Showing posts with label NSE. Show all posts
Showing posts with label NSE. Show all posts

Thursday, June 15, 2017

My address at the launch of LOGO and website of TIHCL

Innovation is the hallmark of growth and the progressive industry policy of our Government has plenty of it. Just about an year ago, when I and the then Commissioner of Industries Mr. Manickaraj, now collector of Sangareddy district presented a case for such innovation, our Hon’ble Minister quickly endorsed it and added his own input to make the investment in the clinic wide based with the MSME participation. He is the first ever State Minister to visit the RBI with the then Principal Secretary and Commissioner of Industries in October 2016 to espouse the cause of aggrieved sector over the failure of the banks and inadequate response from the regulator.

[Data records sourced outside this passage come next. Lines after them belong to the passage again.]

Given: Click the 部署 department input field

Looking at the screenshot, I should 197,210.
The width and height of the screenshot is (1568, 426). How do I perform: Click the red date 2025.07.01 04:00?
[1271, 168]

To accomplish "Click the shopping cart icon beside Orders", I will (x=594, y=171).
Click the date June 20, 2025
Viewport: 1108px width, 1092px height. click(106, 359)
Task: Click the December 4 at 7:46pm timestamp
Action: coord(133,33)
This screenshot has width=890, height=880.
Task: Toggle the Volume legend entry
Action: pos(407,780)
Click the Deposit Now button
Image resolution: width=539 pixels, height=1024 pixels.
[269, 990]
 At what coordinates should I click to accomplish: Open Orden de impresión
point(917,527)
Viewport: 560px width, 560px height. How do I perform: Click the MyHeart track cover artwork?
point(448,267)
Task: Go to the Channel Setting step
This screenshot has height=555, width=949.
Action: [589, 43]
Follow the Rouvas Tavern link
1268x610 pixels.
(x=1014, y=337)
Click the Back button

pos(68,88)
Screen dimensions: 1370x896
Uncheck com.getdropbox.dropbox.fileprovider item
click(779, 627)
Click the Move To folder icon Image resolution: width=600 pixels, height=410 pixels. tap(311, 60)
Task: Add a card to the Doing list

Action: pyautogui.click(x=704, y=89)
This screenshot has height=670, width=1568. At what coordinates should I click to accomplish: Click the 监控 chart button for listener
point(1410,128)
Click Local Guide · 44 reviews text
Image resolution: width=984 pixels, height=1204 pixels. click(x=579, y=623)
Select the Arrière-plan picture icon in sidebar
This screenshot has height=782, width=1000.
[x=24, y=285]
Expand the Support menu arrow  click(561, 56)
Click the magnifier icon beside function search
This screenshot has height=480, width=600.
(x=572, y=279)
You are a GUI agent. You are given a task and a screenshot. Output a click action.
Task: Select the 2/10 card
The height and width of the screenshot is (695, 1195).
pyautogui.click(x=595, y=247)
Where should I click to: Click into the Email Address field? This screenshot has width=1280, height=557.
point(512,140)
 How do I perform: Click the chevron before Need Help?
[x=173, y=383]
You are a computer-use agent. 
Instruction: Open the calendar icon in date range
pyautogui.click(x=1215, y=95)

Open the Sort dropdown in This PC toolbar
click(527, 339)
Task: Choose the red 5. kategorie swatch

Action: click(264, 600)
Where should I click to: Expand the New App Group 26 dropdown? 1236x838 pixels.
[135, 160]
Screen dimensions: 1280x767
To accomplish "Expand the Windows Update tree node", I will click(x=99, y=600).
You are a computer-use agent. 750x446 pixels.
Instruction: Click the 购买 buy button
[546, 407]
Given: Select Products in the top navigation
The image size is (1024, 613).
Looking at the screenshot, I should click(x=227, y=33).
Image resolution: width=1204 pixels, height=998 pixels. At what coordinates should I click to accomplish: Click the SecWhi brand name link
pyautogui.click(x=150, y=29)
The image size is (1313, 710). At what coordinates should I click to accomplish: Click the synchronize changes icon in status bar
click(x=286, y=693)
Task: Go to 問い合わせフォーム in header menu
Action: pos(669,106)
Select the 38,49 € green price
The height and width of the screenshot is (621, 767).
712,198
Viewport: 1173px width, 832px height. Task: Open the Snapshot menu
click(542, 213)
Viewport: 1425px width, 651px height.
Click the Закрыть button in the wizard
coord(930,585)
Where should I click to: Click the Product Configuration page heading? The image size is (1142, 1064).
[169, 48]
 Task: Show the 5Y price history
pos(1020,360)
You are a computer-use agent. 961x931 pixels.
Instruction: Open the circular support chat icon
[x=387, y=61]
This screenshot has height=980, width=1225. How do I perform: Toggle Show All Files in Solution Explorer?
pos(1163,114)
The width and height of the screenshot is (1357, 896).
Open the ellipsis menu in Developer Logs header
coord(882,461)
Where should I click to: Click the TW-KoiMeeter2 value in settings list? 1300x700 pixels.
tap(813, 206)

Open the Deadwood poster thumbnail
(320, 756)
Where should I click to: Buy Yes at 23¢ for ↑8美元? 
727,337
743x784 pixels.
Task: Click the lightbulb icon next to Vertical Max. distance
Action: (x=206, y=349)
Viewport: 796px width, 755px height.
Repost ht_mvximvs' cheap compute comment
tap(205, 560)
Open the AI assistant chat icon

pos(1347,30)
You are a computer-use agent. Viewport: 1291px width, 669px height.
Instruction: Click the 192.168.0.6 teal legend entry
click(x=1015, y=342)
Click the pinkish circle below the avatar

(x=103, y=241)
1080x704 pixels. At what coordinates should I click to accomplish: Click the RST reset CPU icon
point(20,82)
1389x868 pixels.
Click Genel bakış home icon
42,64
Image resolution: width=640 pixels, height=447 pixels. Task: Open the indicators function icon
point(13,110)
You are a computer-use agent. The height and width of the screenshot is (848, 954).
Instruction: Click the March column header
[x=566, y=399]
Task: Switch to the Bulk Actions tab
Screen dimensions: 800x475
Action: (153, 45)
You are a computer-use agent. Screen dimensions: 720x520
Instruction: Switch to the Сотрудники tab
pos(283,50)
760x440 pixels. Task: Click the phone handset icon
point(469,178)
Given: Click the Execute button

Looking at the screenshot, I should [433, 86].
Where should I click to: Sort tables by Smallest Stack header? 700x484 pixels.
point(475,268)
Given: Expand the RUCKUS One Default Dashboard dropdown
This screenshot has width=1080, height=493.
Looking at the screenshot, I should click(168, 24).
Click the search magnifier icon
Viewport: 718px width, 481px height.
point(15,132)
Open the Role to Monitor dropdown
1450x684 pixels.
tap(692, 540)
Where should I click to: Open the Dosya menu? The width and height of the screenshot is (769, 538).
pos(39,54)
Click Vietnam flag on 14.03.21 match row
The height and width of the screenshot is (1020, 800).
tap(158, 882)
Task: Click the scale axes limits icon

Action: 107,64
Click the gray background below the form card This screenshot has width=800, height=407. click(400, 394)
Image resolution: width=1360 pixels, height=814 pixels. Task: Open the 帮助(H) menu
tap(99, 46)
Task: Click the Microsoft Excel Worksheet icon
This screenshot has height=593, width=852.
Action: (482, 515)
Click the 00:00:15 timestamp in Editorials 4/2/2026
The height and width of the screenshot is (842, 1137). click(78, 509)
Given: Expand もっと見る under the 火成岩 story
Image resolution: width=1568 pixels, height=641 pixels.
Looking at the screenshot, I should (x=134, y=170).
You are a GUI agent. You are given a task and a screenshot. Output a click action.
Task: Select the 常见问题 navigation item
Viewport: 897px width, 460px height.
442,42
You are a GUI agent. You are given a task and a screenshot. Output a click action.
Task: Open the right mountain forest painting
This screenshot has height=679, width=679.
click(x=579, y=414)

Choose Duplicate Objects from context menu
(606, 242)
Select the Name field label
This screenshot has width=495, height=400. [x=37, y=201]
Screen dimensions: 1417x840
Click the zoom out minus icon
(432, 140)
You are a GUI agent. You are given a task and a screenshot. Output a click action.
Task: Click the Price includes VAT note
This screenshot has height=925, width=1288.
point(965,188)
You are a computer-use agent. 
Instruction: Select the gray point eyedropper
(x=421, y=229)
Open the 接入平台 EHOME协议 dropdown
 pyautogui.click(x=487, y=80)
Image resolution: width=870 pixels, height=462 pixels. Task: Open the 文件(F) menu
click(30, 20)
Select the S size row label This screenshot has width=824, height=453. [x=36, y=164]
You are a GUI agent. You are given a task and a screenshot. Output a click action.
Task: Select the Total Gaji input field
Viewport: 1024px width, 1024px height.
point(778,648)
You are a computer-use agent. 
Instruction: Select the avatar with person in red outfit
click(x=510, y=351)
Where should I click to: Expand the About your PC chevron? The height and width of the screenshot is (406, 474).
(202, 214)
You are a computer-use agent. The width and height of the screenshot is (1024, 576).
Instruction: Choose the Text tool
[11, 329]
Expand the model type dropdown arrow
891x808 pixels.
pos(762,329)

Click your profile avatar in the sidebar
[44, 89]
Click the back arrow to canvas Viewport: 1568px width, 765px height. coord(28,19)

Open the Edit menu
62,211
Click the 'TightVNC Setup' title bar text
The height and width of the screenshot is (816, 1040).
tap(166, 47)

This first state-promoted NBFC incorporated on the 7th of this month headed by a very experienced CEO Mr. M. Sanjaya, former General Manager, Rural Planning and Credit Dept of the RBI, stratgised its one hundred crore rupee corpus fund with 10% seeding from the State Government through TSIDC into three principal arms: Make in Telangana; Grow in Telangana; and Turn Around Management with the support of research base, case studies, and strong advisory and consulting support. A few of the banks have already shown interest in contributing to the Corpus fund that promises 7% yield after a couple of years of lock-in period.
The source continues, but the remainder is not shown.